I wish I knew more than what I offered, deegee. I don't think I could get those answers even from the exorcist however, though I am certain there is always work to attempt to ensure that natural conditions are not mistaken for something else.
I do know that those in the Catholic Church who deal with such things are themselves not afraid to say "we don't know." This I think can be very healing to hear for many of us who were once JWs.
Even after leaving the Watchtower we may spend years trying to find our own truth, but in so doing we might demand "truth" in a form that lives up to standards demanded by Jehovah's Witnesses. Most of these are unrealistic, even unreasonable.

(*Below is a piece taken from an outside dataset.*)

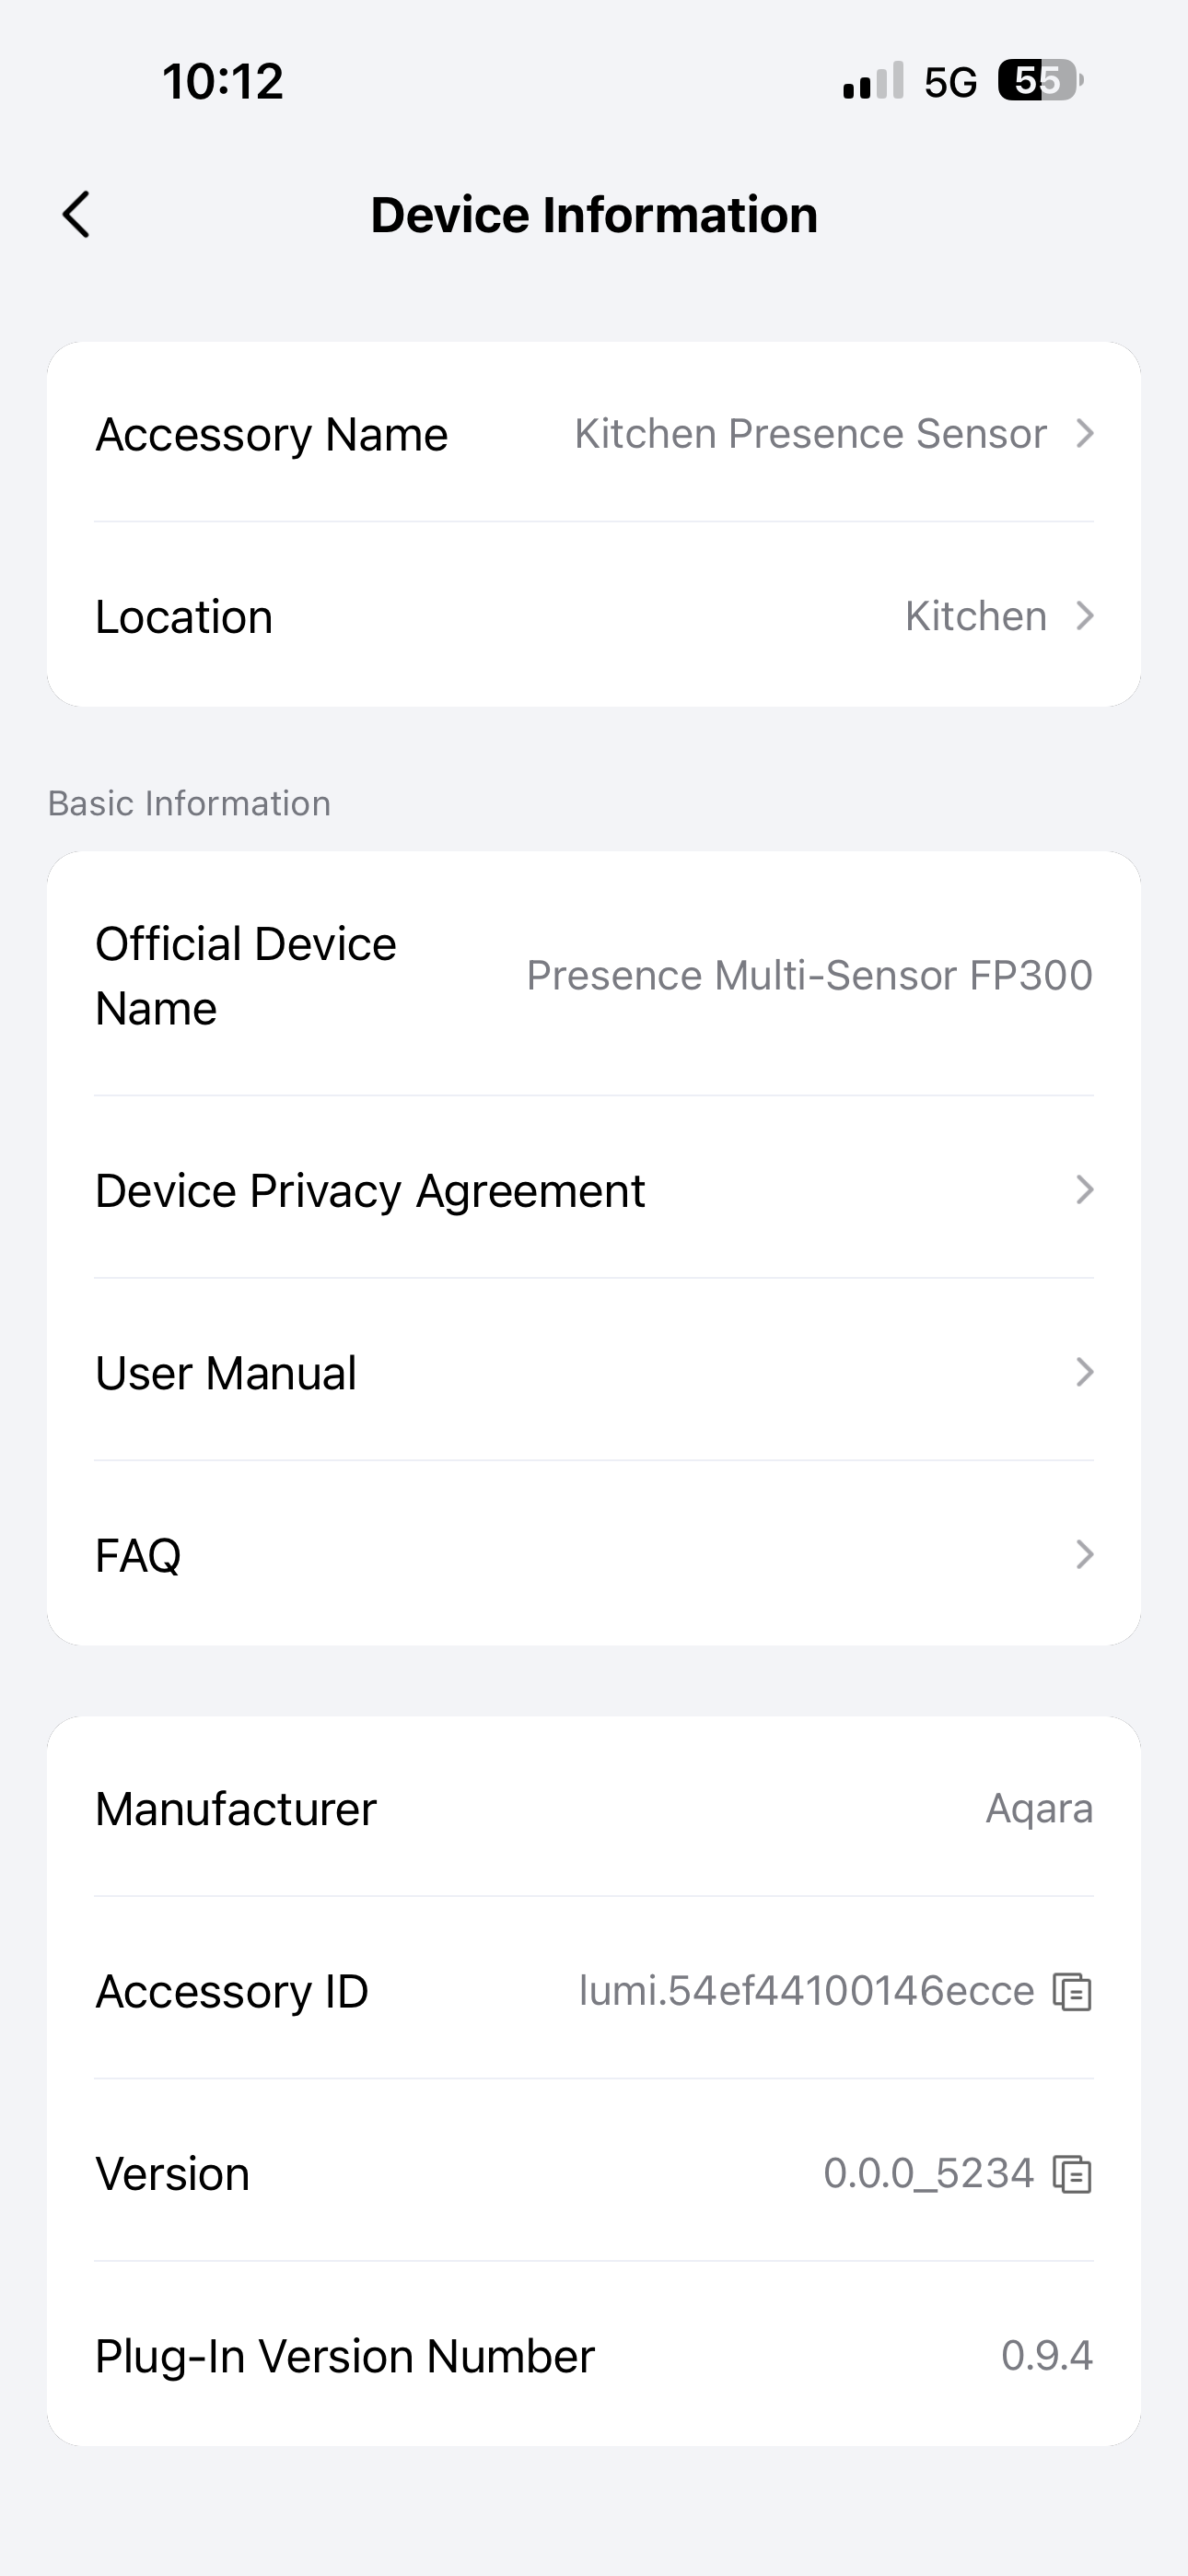Tap the Presence Multi-Sensor FP300 device name
The width and height of the screenshot is (1188, 2576).
(809, 975)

Jehovah's Witnesses insultingly draw definitive parameters around concepts which are supposed to be spiritual and, as a consequence, transcendent. While religion for most is supposed to be a letting go to the great mysteries of life and embracing the mystery of it, Jehovah's Witnesses have reduced religion to a scholastic exercise teaching that something is not worth believing if one cannot explain it.
God, for instance, is for the most part completely "knowable" for Jehovah's Witnesses, with rules made up for God: God cannot be a Trinity, God has to have only one true religion on earth, God will only answer prayers if they contain an utterance of God's name, etc. The most mysterious things are reduced to puppets that more or less always act within rules as expected.

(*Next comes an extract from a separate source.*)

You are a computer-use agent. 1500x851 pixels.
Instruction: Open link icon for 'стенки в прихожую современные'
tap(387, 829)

So a healthy asking for answers to such questions may be on the minds of everyone, non-JW as well as JW, but the acknowledgement that such details cannot always reasonably be expected in many cases might be telling of where else the Watchtower still remains in us and may have to be uprooted.
I guess this where an actual leap of faith comes in, not the type taught in Watchtower Land either. There comes a point where even doctors and priests must admit they don't know and just have to do their jobs. Sometimes it means the priest must turn away the "possessed" subject to doctors, and sometimes the doctor must turn away the patient to a priest. We are talking not hypotheticals but of desperate situations where lives hang in the balance. Sometimes you have to take a step into something you neither believe in or understand to save a life.